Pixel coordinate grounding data

________

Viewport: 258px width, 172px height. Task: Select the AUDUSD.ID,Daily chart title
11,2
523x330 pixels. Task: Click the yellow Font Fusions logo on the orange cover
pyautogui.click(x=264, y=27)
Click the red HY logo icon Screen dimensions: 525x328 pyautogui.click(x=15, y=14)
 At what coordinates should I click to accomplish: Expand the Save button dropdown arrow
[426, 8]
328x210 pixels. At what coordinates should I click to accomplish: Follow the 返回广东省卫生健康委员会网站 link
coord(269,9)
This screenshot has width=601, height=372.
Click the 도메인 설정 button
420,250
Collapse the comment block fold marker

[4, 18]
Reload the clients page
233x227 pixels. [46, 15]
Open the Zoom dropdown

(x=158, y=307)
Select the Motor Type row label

________

→ **Requirement**
The reply is to be an exact repeat of the records above.

→ **Output of the exercise**
Viewport: 258px width, 172px height. Task: Select the AUDUSD.ID,Daily chart title
11,2
523x330 pixels. Task: Click the yellow Font Fusions logo on the orange cover
pyautogui.click(x=264, y=27)
Click the red HY logo icon Screen dimensions: 525x328 pyautogui.click(x=15, y=14)
 At what coordinates should I click to accomplish: Expand the Save button dropdown arrow
[426, 8]
328x210 pixels. At what coordinates should I click to accomplish: Follow the 返回广东省卫生健康委员会网站 link
coord(269,9)
This screenshot has width=601, height=372.
Click the 도메인 설정 button
420,250
Collapse the comment block fold marker

[4, 18]
Reload the clients page
233x227 pixels. [46, 15]
Open the Zoom dropdown

(x=158, y=307)
Select the Motor Type row label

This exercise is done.